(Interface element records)
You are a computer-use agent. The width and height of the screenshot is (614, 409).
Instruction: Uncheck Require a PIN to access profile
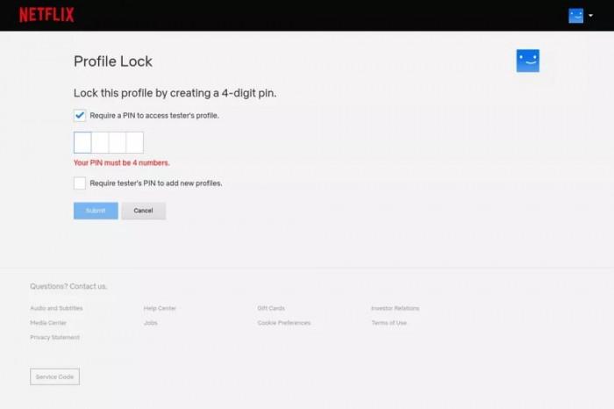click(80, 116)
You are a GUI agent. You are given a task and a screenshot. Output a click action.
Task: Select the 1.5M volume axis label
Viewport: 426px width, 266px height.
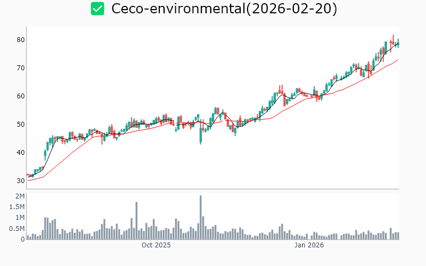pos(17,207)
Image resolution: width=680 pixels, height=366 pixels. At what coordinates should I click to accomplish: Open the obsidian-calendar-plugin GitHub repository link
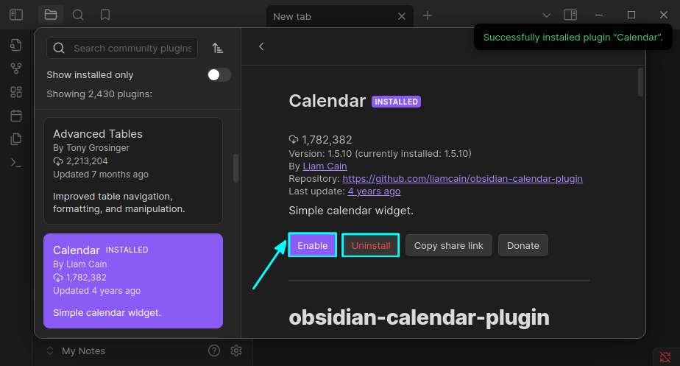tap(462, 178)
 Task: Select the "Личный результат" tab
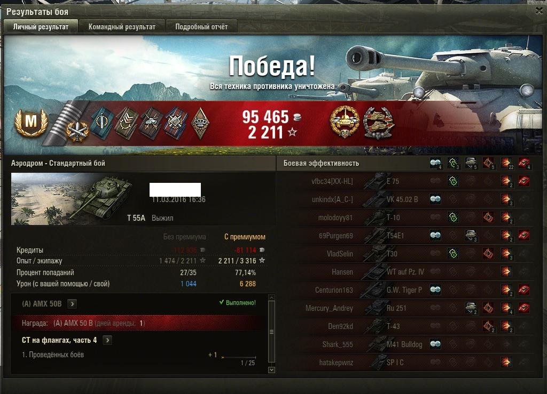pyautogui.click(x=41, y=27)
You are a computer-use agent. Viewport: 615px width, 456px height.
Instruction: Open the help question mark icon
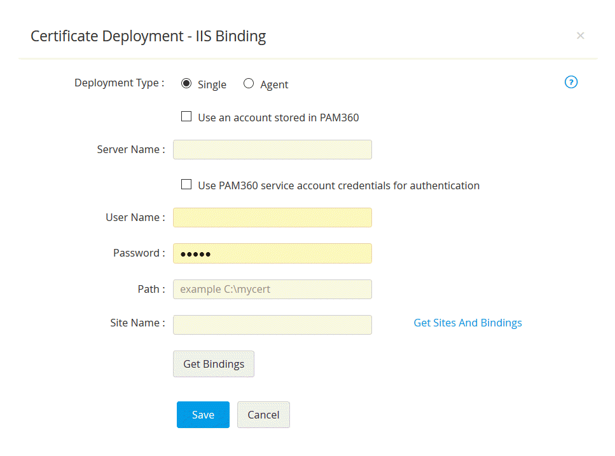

What the task asks ▸
Starting with the line that contains "Image resolution: width=680" and going on through the end of the records, write those lines out again with "help question mark icon" swapped for "settings gear icon" and nothing else changed. Leave the pictures out of your answer.

Solution for this task ▸
Image resolution: width=680 pixels, height=366 pixels. At what coordinates should I click to accomplish: Open the obsidian-calendar-plugin GitHub repository link
tap(462, 178)
 Task: Select the "Личный результат" tab
pyautogui.click(x=41, y=27)
You are a computer-use agent. Viewport: 615px width, 456px height.
Instruction: Open the settings gear icon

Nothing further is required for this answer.